You should copy ViT-B-32.pt to this dir.
### Start
After the dataset has been prepared, we could run the follow command to train.
> python main.py --is-train --hash-layer select --dataset coco --caption-file caption.mat --index-file index.mat --label-file label.mat --similarity-function euclidean --loss-type l2 --vartheta 0.75 --lr 0.0001 --output-dim 64 --save-dir ./result/coco/64 --clip-path ./ViT-B-32.pt --batch-size 256
## Result
![result](./data/result.png)
## Citation
```
inproceedings{10.1145/3503161.3548187,
author = {Tu, Junfeng and Liu, Xueliang and Lin, Zongxiang and Hong, Richang and Wang, Meng},
title = {Differentiable Cross-Modal Hashing via Multimodal Transformers},
year = {2022},
booktitle = {Proceedings of the 30th ACM International Conference on Multimedia},
pages = {453461},
numpages = {9},
}
```
## Acknowledegements
[CLIP](https://github.com/openai/CLIP)
[SSAH](https://github.com/lelan-li/SSAH)
[GCH](https://github.com/DeXie0808/GCH)
[AGAH](https://github.com/WendellGul/AGAH)

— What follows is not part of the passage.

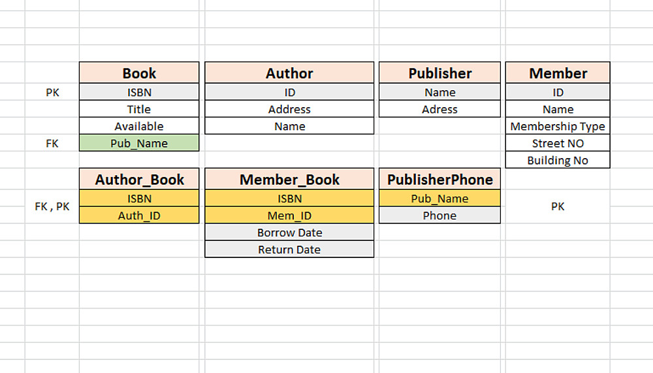Click the Membership Type cell
Image resolution: width=653 pixels, height=373 pixels.
pyautogui.click(x=558, y=127)
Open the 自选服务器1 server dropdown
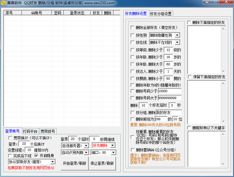 tap(86, 145)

[DADH](https://github.com/Zjut-MultimediaPlus/DADH)
[deep-cross-modal-hashing](https://github.com/WangGodder/deep-cross-modal-hashing)
## Apologize:
*2023/03/01*
I find figure 1 with the wrong formula for the vartheta, the right one is the function (10). It has been published, so I can't fix it.